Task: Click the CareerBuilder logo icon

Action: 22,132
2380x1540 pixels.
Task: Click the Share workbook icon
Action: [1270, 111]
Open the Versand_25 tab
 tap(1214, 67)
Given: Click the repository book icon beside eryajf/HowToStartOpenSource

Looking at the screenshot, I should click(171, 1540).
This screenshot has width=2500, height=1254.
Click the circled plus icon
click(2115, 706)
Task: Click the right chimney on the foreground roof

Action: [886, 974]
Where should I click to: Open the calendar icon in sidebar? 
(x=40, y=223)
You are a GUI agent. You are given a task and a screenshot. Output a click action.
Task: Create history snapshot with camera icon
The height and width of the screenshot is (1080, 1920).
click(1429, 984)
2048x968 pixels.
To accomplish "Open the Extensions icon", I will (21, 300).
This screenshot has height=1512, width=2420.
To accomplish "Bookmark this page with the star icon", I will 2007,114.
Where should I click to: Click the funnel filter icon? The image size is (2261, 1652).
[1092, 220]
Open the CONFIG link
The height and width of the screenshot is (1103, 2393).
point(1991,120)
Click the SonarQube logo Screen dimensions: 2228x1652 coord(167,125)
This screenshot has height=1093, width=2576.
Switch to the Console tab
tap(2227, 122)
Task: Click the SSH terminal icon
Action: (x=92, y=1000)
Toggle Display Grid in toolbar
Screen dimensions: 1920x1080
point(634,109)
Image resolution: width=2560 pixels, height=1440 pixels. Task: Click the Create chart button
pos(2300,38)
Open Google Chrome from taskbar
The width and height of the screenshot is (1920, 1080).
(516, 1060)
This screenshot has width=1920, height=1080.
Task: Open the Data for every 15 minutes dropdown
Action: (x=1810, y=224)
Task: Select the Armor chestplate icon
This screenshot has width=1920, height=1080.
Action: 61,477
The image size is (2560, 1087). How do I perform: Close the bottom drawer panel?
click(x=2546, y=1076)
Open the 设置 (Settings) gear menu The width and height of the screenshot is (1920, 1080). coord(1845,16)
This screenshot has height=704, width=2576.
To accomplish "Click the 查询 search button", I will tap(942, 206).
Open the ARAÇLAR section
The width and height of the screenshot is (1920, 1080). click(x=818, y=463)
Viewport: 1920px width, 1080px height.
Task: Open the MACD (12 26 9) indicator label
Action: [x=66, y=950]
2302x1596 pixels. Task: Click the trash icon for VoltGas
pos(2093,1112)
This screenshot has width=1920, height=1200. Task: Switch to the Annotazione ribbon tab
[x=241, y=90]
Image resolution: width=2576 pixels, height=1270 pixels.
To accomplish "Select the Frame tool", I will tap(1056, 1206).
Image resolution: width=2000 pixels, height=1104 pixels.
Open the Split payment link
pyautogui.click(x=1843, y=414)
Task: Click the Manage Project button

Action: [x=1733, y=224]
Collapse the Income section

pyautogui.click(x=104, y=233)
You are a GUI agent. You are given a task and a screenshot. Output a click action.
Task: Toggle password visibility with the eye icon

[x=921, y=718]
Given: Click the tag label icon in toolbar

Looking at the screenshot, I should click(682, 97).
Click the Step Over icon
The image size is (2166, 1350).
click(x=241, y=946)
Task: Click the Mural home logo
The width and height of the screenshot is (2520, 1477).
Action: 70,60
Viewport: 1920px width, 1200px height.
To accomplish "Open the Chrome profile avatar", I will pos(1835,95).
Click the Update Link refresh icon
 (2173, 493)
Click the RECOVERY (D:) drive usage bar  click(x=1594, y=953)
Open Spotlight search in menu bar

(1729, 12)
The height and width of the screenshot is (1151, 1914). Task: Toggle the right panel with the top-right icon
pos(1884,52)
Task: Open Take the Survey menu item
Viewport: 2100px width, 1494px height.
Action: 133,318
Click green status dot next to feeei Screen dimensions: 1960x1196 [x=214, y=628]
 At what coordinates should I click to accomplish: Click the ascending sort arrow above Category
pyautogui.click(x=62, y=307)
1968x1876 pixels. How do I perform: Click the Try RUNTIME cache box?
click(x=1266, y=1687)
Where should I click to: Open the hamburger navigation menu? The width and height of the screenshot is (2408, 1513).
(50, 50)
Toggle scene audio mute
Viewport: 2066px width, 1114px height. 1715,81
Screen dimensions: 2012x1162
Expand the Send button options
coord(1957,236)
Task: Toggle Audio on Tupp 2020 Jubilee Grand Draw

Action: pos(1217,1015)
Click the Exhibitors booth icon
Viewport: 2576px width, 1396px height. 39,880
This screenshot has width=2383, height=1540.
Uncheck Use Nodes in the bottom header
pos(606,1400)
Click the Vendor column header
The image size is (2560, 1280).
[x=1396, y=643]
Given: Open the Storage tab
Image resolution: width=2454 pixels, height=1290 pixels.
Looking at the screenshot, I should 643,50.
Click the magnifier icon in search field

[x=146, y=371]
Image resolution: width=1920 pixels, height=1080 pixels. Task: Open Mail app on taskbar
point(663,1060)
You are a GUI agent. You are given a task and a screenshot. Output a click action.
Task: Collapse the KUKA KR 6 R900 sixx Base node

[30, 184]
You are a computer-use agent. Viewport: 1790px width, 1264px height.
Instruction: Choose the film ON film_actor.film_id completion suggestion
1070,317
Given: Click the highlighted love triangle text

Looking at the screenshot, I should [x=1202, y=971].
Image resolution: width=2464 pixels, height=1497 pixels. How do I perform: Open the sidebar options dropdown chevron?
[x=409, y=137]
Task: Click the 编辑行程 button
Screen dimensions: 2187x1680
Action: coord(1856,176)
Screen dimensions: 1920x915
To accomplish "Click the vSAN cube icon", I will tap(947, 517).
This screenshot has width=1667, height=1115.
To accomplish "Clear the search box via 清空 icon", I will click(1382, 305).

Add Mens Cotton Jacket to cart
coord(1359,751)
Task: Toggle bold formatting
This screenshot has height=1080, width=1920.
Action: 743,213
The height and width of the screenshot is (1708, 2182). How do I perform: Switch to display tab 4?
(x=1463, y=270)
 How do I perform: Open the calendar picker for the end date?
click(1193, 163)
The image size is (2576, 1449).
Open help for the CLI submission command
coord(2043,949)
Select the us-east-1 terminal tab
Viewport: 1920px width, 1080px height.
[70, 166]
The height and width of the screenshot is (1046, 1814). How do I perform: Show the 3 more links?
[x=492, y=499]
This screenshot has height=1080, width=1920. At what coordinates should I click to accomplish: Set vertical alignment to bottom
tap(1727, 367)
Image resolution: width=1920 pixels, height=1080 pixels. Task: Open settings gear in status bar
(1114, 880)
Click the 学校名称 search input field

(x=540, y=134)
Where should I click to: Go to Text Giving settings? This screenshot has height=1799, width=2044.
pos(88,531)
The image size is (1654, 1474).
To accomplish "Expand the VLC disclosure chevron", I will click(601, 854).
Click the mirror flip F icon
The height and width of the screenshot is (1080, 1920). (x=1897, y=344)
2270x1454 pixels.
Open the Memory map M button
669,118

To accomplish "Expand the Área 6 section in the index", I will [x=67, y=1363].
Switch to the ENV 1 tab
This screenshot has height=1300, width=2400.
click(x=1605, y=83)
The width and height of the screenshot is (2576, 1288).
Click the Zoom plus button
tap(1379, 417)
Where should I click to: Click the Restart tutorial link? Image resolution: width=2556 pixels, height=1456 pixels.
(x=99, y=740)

□ □ □ □ □ □ □

From the data above, output every line exactly.

Task: Click the CareerBuilder logo icon

Action: 22,132
2380x1540 pixels.
Task: Click the Share workbook icon
Action: [1270, 111]
Open the Versand_25 tab
 tap(1214, 67)
Given: Click the repository book icon beside eryajf/HowToStartOpenSource

Looking at the screenshot, I should click(171, 1540).
This screenshot has width=2500, height=1254.
Click the circled plus icon
click(2115, 706)
Task: Click the right chimney on the foreground roof

Action: [886, 974]
Where should I click to: Open the calendar icon in sidebar? 
(x=40, y=223)
You are a GUI agent. You are given a task and a screenshot. Output a click action.
Task: Create history snapshot with camera icon
The height and width of the screenshot is (1080, 1920).
click(1429, 984)
2048x968 pixels.
To accomplish "Open the Extensions icon", I will (21, 300).
This screenshot has height=1512, width=2420.
To accomplish "Bookmark this page with the star icon", I will 2007,114.
Where should I click to: Click the funnel filter icon? The image size is (2261, 1652).
[1092, 220]
Open the CONFIG link
The height and width of the screenshot is (1103, 2393).
point(1991,120)
Click the SonarQube logo Screen dimensions: 2228x1652 coord(167,125)
This screenshot has height=1093, width=2576.
Switch to the Console tab
tap(2227, 122)
Task: Click the SSH terminal icon
Action: (x=92, y=1000)
Toggle Display Grid in toolbar
Screen dimensions: 1920x1080
point(634,109)
Image resolution: width=2560 pixels, height=1440 pixels. Task: Click the Create chart button
pos(2300,38)
Open Google Chrome from taskbar
The width and height of the screenshot is (1920, 1080).
(516, 1060)
This screenshot has width=1920, height=1080.
Task: Open the Data for every 15 minutes dropdown
Action: (x=1810, y=224)
Task: Select the Armor chestplate icon
This screenshot has width=1920, height=1080.
Action: 61,477
The image size is (2560, 1087). How do I perform: Close the bottom drawer panel?
click(x=2546, y=1076)
Open the 设置 (Settings) gear menu The width and height of the screenshot is (1920, 1080). coord(1845,16)
This screenshot has height=704, width=2576.
To accomplish "Click the 查询 search button", I will tap(942, 206).
Open the ARAÇLAR section
The width and height of the screenshot is (1920, 1080). click(x=818, y=463)
Viewport: 1920px width, 1080px height.
Task: Open the MACD (12 26 9) indicator label
Action: [x=66, y=950]
2302x1596 pixels. Task: Click the trash icon for VoltGas
pos(2093,1112)
This screenshot has width=1920, height=1200. Task: Switch to the Annotazione ribbon tab
[x=241, y=90]
Image resolution: width=2576 pixels, height=1270 pixels.
To accomplish "Select the Frame tool", I will tap(1056, 1206).
Image resolution: width=2000 pixels, height=1104 pixels.
Open the Split payment link
pyautogui.click(x=1843, y=414)
Task: Click the Manage Project button

Action: [x=1733, y=224]
Collapse the Income section

pyautogui.click(x=104, y=233)
You are a GUI agent. You are given a task and a screenshot. Output a click action.
Task: Toggle password visibility with the eye icon

[x=921, y=718]
Given: Click the tag label icon in toolbar

Looking at the screenshot, I should click(682, 97).
Click the Step Over icon
The image size is (2166, 1350).
click(x=241, y=946)
Task: Click the Mural home logo
The width and height of the screenshot is (2520, 1477).
Action: 70,60
Viewport: 1920px width, 1200px height.
To accomplish "Open the Chrome profile avatar", I will pos(1835,95).
Click the Update Link refresh icon
 (2173, 493)
Click the RECOVERY (D:) drive usage bar  click(x=1594, y=953)
Open Spotlight search in menu bar

(1729, 12)
The height and width of the screenshot is (1151, 1914). Task: Toggle the right panel with the top-right icon
pos(1884,52)
Task: Open Take the Survey menu item
Viewport: 2100px width, 1494px height.
Action: 133,318
Click green status dot next to feeei Screen dimensions: 1960x1196 [x=214, y=628]
 At what coordinates should I click to accomplish: Click the ascending sort arrow above Category
pyautogui.click(x=62, y=307)
1968x1876 pixels. How do I perform: Click the Try RUNTIME cache box?
click(x=1266, y=1687)
Where should I click to: Open the hamburger navigation menu? The width and height of the screenshot is (2408, 1513).
(50, 50)
Toggle scene audio mute
Viewport: 2066px width, 1114px height. 1715,81
Screen dimensions: 2012x1162
Expand the Send button options
coord(1957,236)
Task: Toggle Audio on Tupp 2020 Jubilee Grand Draw

Action: pos(1217,1015)
Click the Exhibitors booth icon
Viewport: 2576px width, 1396px height. 39,880
This screenshot has width=2383, height=1540.
Uncheck Use Nodes in the bottom header
pos(606,1400)
Click the Vendor column header
The image size is (2560, 1280).
[x=1396, y=643]
Given: Open the Storage tab
Image resolution: width=2454 pixels, height=1290 pixels.
Looking at the screenshot, I should 643,50.
Click the magnifier icon in search field

[x=146, y=371]
Image resolution: width=1920 pixels, height=1080 pixels. Task: Open Mail app on taskbar
point(663,1060)
You are a GUI agent. You are given a task and a screenshot. Output a click action.
Task: Collapse the KUKA KR 6 R900 sixx Base node

[30, 184]
You are a computer-use agent. Viewport: 1790px width, 1264px height.
Instruction: Choose the film ON film_actor.film_id completion suggestion
1070,317
Given: Click the highlighted love triangle text

Looking at the screenshot, I should [x=1202, y=971].
Image resolution: width=2464 pixels, height=1497 pixels. How do I perform: Open the sidebar options dropdown chevron?
[x=409, y=137]
Task: Click the 编辑行程 button
Screen dimensions: 2187x1680
Action: coord(1856,176)
Screen dimensions: 1920x915
To accomplish "Click the vSAN cube icon", I will tap(947, 517).
This screenshot has width=1667, height=1115.
To accomplish "Clear the search box via 清空 icon", I will click(1382, 305).

Add Mens Cotton Jacket to cart
coord(1359,751)
Task: Toggle bold formatting
This screenshot has height=1080, width=1920.
Action: 743,213
The height and width of the screenshot is (1708, 2182). How do I perform: Switch to display tab 4?
(x=1463, y=270)
 How do I perform: Open the calendar picker for the end date?
click(1193, 163)
The image size is (2576, 1449).
Open help for the CLI submission command
coord(2043,949)
Select the us-east-1 terminal tab
Viewport: 1920px width, 1080px height.
[70, 166]
The height and width of the screenshot is (1046, 1814). How do I perform: Show the 3 more links?
[x=492, y=499]
This screenshot has height=1080, width=1920. At what coordinates should I click to accomplish: Set vertical alignment to bottom
tap(1727, 367)
Image resolution: width=1920 pixels, height=1080 pixels. Task: Open settings gear in status bar
(1114, 880)
Click the 学校名称 search input field

(x=540, y=134)
Where should I click to: Go to Text Giving settings? This screenshot has height=1799, width=2044.
pos(88,531)
The image size is (1654, 1474).
To accomplish "Expand the VLC disclosure chevron", I will click(601, 854).
Click the mirror flip F icon
The height and width of the screenshot is (1080, 1920). (x=1897, y=344)
2270x1454 pixels.
Open the Memory map M button
669,118

To accomplish "Expand the Área 6 section in the index", I will [x=67, y=1363].
Switch to the ENV 1 tab
This screenshot has height=1300, width=2400.
click(x=1605, y=83)
The width and height of the screenshot is (2576, 1288).
Click the Zoom plus button
tap(1379, 417)
Where should I click to: Click the Restart tutorial link? Image resolution: width=2556 pixels, height=1456 pixels.
(x=99, y=740)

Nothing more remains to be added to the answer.